____ TEXT EXCERPT

Beatrice (Danielle Brooks) and Benedick (Grantham Coleman) explore a love-hate relationship in Bard romantic comedy (photo by Joan Marcus)

Tony winner and longtime Atlanta resident Leon (American Son, A Raisin in the Sun) has the women take charge in this version, the men relegated to the back seat in the all-person-of-color cast. He even has a woman, Lateefah Holder, portray Constable Dogberry, although her shtick becomes too repetitive (but is very funny at first). Among the males, the always dependable Cooper (Choir Boy, The Piano Lesson) stands out, steady and forthright, while Odette (The Convent, Sign Me) is a sweetly innocent Hero. The fresh choreography is by Camille A. Brown, with snappy costumes by Emilio Sosa and original music by Jason Michael Webb. But at the center of it all is Brooks, who is in full command as a Beatrice for the ages.

(In addition to waiting on line at the Delacorte and the Public to get free tickets, you can also enter the daily virtual ticketing lottery online here. The play is almost never canceled because of bad weather, so going on a rainy day is a great idea, as a lot of seats become available due to no-shows.)

________

* [EXERCISE INSTRUCTIONS]
**A.** According to the review, who portrays Constable Dogberry?
**B.** Transcribe the review from "Tony winner and" up to and including "for the ages.".
**C.** Decide whether each statement agrees with the review, answering yes or no and quoting the words that settle it: (i) Emilio Sosa designed the costumes. (ii) The play is often canceled because of bad weather. (iii) Camille A. Brown wrote the original music.
Rely on the review alone, without outside knowledge.

____ MATERIAL PROVIDED

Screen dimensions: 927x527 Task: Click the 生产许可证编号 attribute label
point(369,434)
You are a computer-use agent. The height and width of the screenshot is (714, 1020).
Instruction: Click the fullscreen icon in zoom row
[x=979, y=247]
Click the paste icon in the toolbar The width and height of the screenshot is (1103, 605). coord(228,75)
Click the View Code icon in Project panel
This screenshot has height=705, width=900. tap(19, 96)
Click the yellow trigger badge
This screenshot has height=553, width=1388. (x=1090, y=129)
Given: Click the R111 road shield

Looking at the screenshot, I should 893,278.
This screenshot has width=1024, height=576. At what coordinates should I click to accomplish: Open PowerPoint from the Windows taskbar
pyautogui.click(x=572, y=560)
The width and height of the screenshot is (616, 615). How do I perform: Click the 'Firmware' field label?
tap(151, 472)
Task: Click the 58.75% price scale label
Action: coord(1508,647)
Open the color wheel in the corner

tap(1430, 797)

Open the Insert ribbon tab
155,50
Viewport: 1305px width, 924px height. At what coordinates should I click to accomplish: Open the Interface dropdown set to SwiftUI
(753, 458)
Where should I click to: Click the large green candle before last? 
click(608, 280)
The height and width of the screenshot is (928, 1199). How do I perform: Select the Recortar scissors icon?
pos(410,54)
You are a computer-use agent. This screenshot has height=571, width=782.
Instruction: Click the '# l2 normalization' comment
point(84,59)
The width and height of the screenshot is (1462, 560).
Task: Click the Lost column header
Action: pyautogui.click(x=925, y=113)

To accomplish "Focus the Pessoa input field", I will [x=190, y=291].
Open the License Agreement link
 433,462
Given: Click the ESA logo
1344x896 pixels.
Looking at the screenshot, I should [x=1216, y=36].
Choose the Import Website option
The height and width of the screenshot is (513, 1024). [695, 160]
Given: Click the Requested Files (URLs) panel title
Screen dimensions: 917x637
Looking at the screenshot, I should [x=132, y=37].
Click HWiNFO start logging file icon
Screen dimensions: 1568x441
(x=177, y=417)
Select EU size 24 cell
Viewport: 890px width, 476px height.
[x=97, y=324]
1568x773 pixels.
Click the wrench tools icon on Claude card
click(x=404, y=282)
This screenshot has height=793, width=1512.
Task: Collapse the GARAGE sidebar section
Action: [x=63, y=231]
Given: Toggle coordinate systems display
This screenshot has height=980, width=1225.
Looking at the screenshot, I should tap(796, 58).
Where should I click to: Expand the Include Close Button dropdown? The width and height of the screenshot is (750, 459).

________

* [RESULTS FOR EACH TASK]
**A.** Lateefah Holder

**B.**
Tony winner and longtime Atlanta resident Leon (American Son, A Raisin in the Sun) has the women take charge in this version, the men relegated to the back seat in the all-person-of-color cast. He even has a woman, Lateefah Holder, portray Constable Dogberry, although her shtick becomes too repetitive (but is very funny at first). Among the males, the always dependable Cooper (Choir Boy, The Piano Lesson) stands out, steady and forthright, while Odette (The Convent, Sign Me) is a sweetly innocent Hero. The fresh choreography is by Camille A. Brown, with snappy costumes by Emilio Sosa and original music by Jason Michael Webb. But at the center of it all is Brooks, who is in full command as a Beatrice for the ages.

**C.**
(i) Yes: "with snappy costumes by Emilio Sosa"
(ii) No: "The play is almost never canceled because of bad weather"
(iii) No: "original music by Jason Michael Webb"